▸ Problem to solve: Output the lines of the records below exactly, beginning at their first line and ending at the line with "You are a computer-use"; include no pictures.

▸ Source records:

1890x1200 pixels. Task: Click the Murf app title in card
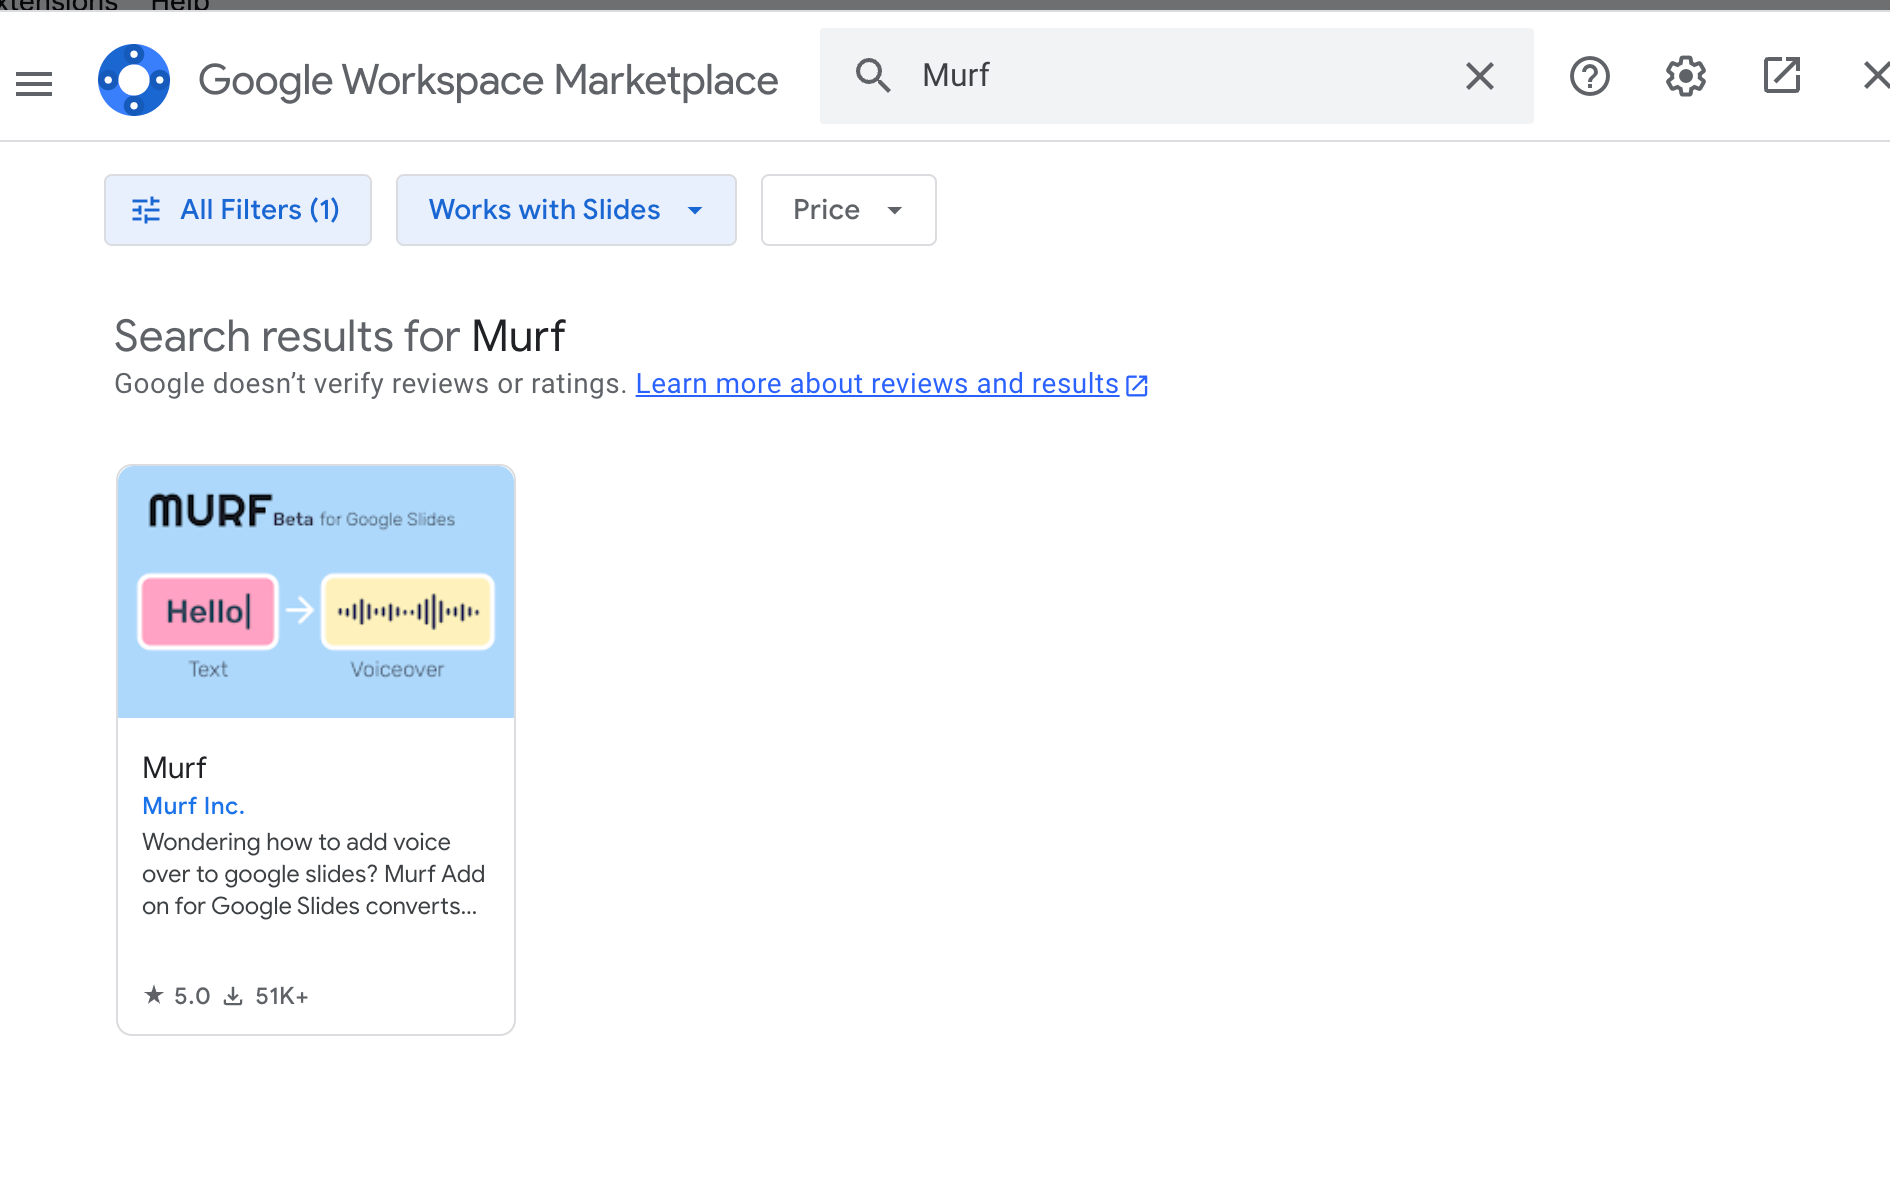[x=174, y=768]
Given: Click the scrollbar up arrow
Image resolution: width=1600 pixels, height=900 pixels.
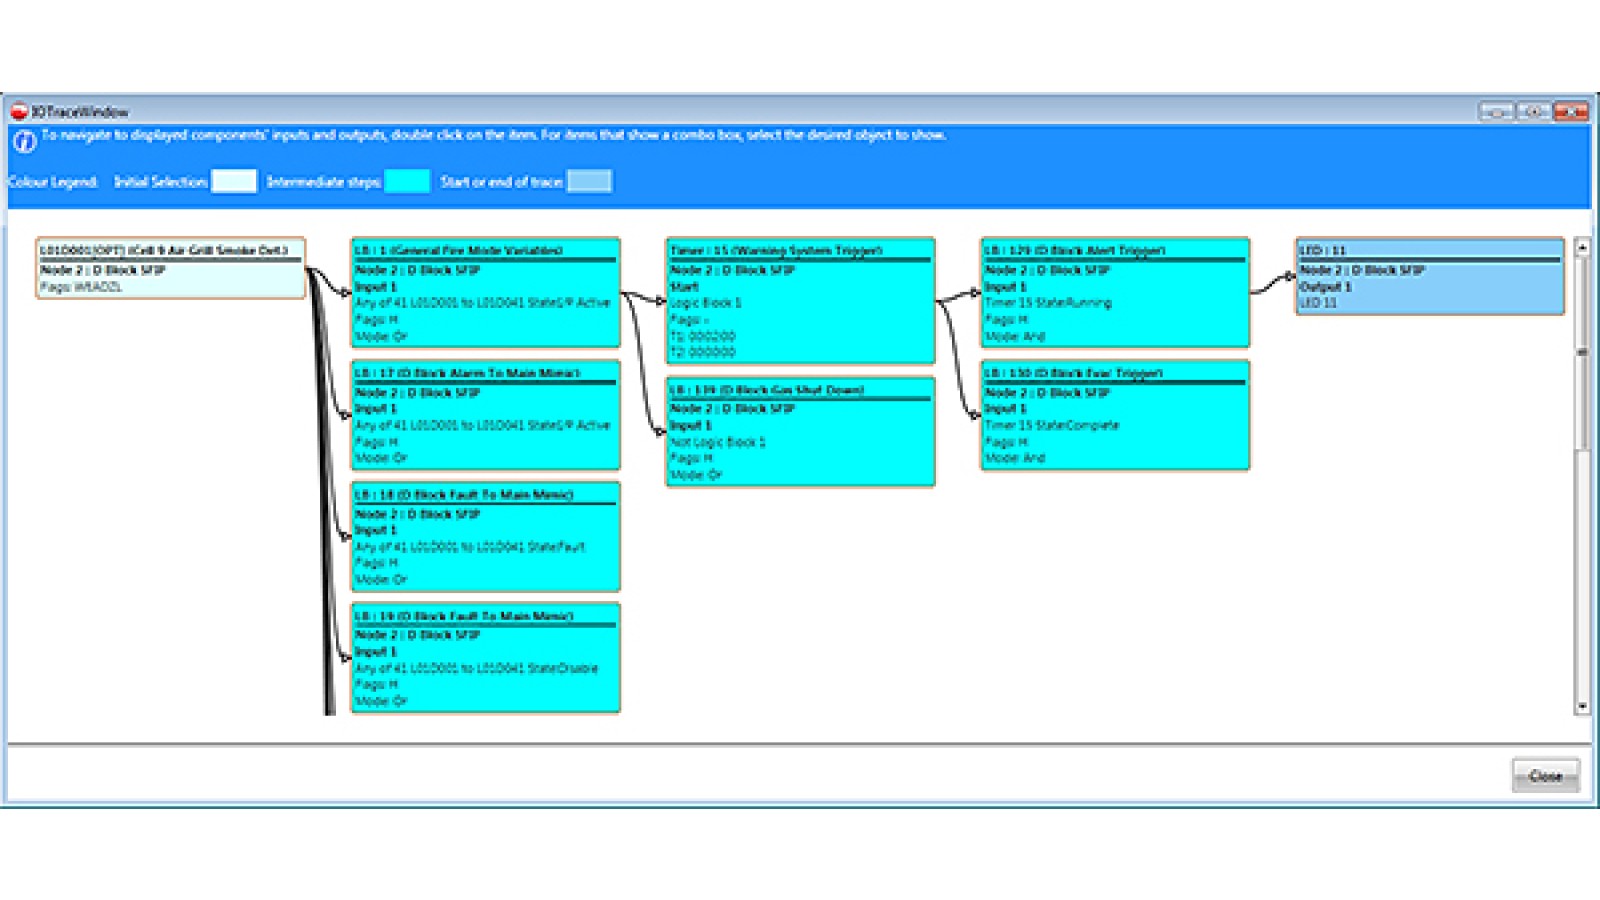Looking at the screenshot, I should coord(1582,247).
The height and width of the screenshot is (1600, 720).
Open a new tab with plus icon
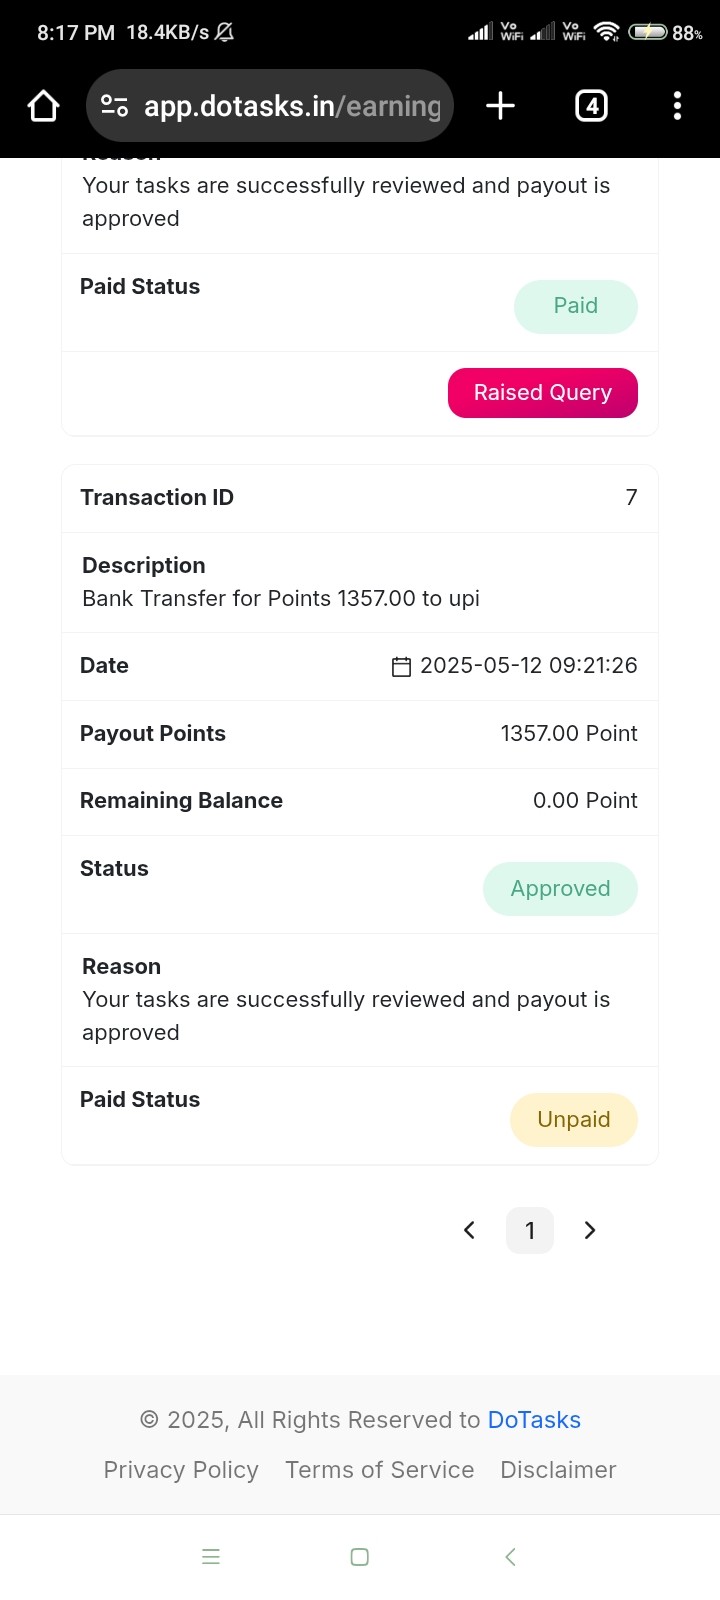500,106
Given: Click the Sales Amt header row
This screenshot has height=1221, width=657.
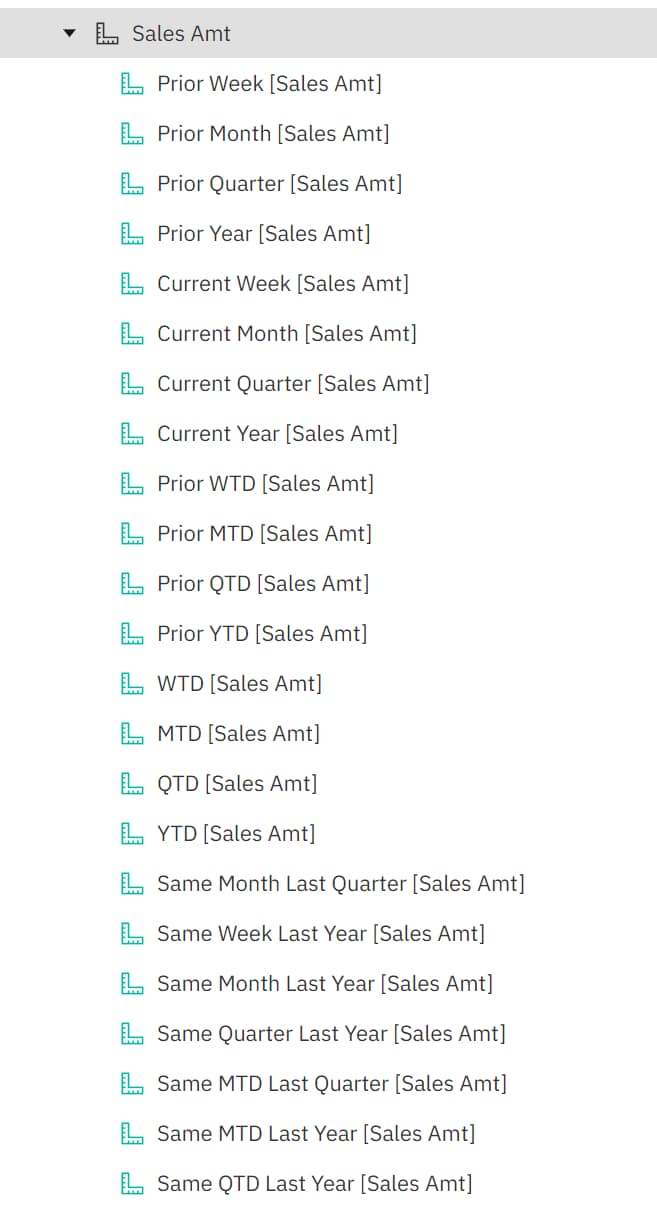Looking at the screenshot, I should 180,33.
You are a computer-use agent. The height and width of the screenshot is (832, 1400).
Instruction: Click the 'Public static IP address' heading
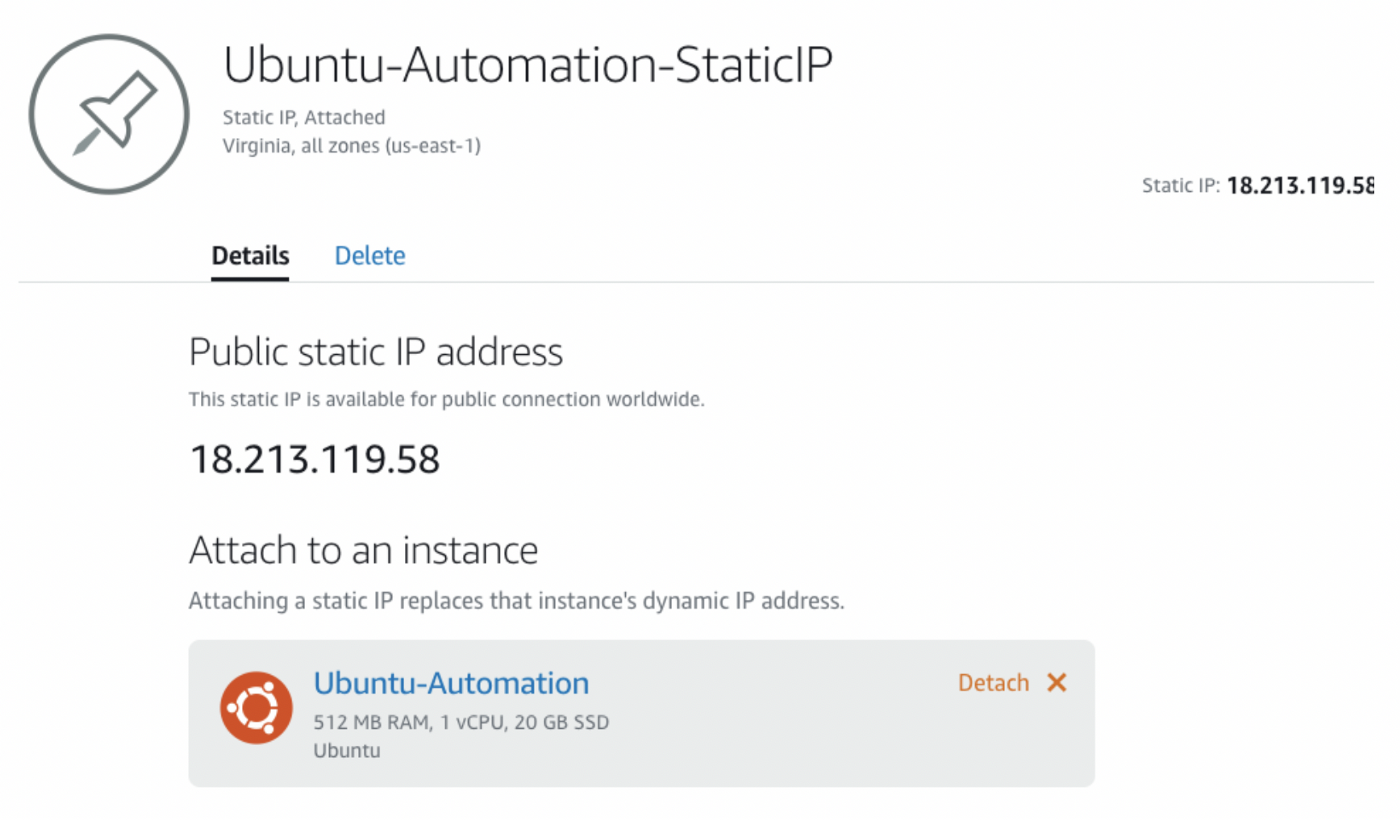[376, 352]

▸ Response to the task:
1890x1200 pixels. Task: Click the Murf app title in card
[x=174, y=768]
Given: Click the scrollbar up arrow
Image resolution: width=1600 pixels, height=900 pixels.
Looking at the screenshot, I should coord(1582,247).
The height and width of the screenshot is (1600, 720).
Open a new tab with plus icon
500,106
Given: Click the Sales Amt header row
This screenshot has height=1221, width=657.
Looking at the screenshot, I should 180,33.
You are a computer-use agent. The height and width of the screenshot is (832, 1400).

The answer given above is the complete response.